The requirement of exhaustion can promote comity between the state and federal systems only if state courts have a meaningful opportunity to oversee their own criminal proceedings. Rose v. Lundy, 455 U.S. 509, 515-516 (1982). The petitioner bears the burden of proving exhaustion. See Breard v. Pruett, 134 F.3d 615, 619 (4th Cir. 1998). In sum, habeas review in federal court will be available to a petitioner only if he has provided the state courts a full and fair opportunity to resolve federal constitutional claims before those claims are presented through a habeas petition in federal court. O'Sullivan v. Boerckel, 526 U.S. 838, 845 (1999). See also Cullen v. Pinholster, 131 S. Ct. 1388, 1401 (2011) (finding that a federal court may not consider new evidence in support of a claim, when that evidence has not been presented in support of the claim in state court).
In North Carolina, a petitioner exhausts his available state remedies, as is relevant in the present case, by filing a MAR in state court and if denied, the petitioner may file a petition for a writ of certiorari with the North Carolina Court of Appeals to review the order denying the MAR. Petitioner concedes that he did not file a MAR with the state superior court in an effort to present what he contends is newly discovered evidence.
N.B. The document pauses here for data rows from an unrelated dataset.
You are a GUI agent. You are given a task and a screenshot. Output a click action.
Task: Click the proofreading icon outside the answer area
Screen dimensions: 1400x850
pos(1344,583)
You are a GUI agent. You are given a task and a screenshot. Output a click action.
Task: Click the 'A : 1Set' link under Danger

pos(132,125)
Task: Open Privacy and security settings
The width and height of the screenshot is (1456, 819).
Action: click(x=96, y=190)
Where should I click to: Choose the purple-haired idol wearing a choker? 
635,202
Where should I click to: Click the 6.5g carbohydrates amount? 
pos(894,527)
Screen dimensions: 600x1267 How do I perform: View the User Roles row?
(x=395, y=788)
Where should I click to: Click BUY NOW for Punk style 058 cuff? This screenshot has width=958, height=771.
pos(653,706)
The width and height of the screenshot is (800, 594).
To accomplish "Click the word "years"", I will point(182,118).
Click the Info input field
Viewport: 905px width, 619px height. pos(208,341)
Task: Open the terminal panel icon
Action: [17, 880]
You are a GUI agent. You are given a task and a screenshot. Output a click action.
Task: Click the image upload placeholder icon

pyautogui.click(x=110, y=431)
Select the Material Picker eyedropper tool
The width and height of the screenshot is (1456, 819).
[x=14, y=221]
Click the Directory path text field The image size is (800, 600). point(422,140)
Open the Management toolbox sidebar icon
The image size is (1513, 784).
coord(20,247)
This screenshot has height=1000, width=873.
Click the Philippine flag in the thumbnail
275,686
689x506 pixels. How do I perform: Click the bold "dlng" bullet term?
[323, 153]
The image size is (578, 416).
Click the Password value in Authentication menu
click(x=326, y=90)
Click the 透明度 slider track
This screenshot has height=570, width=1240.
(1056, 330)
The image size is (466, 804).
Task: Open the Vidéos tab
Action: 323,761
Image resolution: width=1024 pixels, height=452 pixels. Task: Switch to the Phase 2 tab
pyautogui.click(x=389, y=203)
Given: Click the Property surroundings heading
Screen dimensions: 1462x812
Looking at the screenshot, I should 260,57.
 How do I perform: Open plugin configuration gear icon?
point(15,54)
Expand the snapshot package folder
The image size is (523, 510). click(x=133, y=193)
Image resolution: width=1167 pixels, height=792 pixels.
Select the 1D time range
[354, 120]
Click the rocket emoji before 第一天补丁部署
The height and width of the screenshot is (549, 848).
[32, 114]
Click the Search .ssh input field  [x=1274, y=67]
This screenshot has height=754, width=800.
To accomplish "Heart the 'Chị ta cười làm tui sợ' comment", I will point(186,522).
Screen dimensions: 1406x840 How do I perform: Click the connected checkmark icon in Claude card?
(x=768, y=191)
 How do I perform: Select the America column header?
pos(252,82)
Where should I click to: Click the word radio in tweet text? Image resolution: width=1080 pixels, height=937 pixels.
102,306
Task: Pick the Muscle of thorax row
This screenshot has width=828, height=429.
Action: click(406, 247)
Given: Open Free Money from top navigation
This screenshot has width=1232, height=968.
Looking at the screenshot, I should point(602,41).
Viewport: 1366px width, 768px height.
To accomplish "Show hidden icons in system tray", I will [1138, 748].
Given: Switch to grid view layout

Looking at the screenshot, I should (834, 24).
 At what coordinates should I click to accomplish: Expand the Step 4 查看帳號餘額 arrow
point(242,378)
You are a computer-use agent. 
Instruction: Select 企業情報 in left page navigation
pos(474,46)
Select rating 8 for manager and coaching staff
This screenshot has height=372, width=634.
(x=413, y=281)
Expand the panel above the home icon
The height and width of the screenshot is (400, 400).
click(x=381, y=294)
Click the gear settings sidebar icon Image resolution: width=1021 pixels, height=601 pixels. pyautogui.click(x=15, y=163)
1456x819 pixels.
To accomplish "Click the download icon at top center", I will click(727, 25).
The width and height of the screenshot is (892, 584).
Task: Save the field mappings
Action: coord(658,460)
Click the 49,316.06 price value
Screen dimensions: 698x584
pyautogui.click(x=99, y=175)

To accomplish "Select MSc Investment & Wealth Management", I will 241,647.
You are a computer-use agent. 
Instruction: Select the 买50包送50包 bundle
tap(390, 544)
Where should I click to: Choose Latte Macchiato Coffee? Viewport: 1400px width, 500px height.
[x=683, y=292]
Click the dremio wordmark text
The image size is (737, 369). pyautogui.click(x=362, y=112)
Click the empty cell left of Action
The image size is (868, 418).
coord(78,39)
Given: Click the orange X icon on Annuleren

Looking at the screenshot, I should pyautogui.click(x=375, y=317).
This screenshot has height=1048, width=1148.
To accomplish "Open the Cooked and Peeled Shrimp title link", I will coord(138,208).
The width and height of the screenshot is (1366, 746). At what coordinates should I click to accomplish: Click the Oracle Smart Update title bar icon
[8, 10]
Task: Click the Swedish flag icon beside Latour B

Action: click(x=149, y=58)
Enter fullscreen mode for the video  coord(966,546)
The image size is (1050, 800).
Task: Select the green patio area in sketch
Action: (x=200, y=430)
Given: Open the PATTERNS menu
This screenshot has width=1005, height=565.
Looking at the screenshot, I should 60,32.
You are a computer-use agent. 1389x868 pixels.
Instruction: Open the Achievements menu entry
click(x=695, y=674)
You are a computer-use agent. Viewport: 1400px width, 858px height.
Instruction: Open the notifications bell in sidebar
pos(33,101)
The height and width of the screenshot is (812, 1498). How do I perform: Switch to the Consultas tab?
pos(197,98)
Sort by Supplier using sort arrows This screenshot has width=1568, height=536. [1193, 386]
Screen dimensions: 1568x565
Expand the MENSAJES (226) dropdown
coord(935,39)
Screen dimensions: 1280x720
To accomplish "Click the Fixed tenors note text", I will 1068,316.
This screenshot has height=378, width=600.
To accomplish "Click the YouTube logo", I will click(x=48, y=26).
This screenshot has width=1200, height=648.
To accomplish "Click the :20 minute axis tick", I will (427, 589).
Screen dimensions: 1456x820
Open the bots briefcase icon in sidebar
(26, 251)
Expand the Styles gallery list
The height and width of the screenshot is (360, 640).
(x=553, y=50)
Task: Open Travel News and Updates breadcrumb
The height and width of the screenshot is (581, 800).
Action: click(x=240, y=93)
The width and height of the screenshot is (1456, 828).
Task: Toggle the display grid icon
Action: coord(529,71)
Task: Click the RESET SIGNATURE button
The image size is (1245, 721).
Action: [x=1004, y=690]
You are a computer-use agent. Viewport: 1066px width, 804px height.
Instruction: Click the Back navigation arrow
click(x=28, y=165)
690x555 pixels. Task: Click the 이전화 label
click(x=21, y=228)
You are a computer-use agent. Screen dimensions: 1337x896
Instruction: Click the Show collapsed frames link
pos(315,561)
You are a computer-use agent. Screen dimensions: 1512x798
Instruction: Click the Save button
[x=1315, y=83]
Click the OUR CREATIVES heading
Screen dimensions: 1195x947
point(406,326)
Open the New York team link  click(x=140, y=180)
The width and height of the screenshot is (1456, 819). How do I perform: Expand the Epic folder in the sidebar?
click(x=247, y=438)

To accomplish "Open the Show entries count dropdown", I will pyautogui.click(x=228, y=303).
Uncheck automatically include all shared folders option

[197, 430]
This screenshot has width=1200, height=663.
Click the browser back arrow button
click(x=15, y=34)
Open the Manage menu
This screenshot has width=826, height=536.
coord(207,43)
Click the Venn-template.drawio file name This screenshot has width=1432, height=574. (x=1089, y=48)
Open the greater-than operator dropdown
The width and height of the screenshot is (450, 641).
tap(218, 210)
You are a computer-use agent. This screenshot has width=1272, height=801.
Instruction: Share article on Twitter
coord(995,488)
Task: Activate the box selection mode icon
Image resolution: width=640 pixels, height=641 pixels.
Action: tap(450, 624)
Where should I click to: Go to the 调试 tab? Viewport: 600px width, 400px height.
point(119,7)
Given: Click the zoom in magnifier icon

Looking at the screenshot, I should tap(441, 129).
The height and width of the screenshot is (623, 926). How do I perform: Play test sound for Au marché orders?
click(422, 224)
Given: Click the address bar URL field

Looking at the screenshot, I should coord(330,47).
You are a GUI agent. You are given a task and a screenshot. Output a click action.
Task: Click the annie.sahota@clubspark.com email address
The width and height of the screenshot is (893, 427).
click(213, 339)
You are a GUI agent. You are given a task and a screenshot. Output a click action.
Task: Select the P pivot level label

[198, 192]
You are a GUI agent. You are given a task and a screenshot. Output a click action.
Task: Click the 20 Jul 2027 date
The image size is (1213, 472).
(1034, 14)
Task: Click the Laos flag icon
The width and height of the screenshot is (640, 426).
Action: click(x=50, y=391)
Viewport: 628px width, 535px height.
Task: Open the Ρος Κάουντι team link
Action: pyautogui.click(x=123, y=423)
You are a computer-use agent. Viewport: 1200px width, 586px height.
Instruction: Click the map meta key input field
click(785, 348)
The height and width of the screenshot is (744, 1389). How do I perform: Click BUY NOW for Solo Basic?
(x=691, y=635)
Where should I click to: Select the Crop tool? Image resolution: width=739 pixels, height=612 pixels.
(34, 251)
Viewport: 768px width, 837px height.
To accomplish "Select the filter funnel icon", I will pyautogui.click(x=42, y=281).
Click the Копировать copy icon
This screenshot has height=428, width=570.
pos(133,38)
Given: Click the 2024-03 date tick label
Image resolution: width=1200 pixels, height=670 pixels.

See N.C. Gen. Stat. § 15A-1411 through 23. For the reasons stated herein, the Court finds that Petitioner has failed to fully exhaust his state remedies. Accordingly, the Court will dismiss this habeas petition without prejudice to re-filing upon proper exhaustion.
III. CONCLUSION
IT IS, THEREFORE, ORDERED that:
1. Petitioner's petition for a writ of habeas corpus, (Doc. No. 1), is DISMISSED without prejudice as unexhausted;
2. Pursuant to Rule 11(a) of the Rules Governing Section 2254 Cases, the Court declines to issue a certificate of appealability as Petitioner has not made a substantial showing of a denial of a constitutional right. 28 U.S.C. § 2253(c)(2); Miller-El v. Cockrell, 537 U.S. 322, 336-38 (2003) (in order to satisfy § 2253(c), a petitioner must demonstrate that reasonable jurists would find the district court's assessment of the constitutional claims debatable or wrong); Slack v. McDaniel, 529 U.S. 474, 484 (2000) (holding that when relief is denied on procedural grounds, a petitioner must establish both that the correctness of the dispositive procedural ruling is debatable, and that the petition states a debatably valid claim
of the denial of a constitutional right).
The Clerk of Court is directed to close this civil case.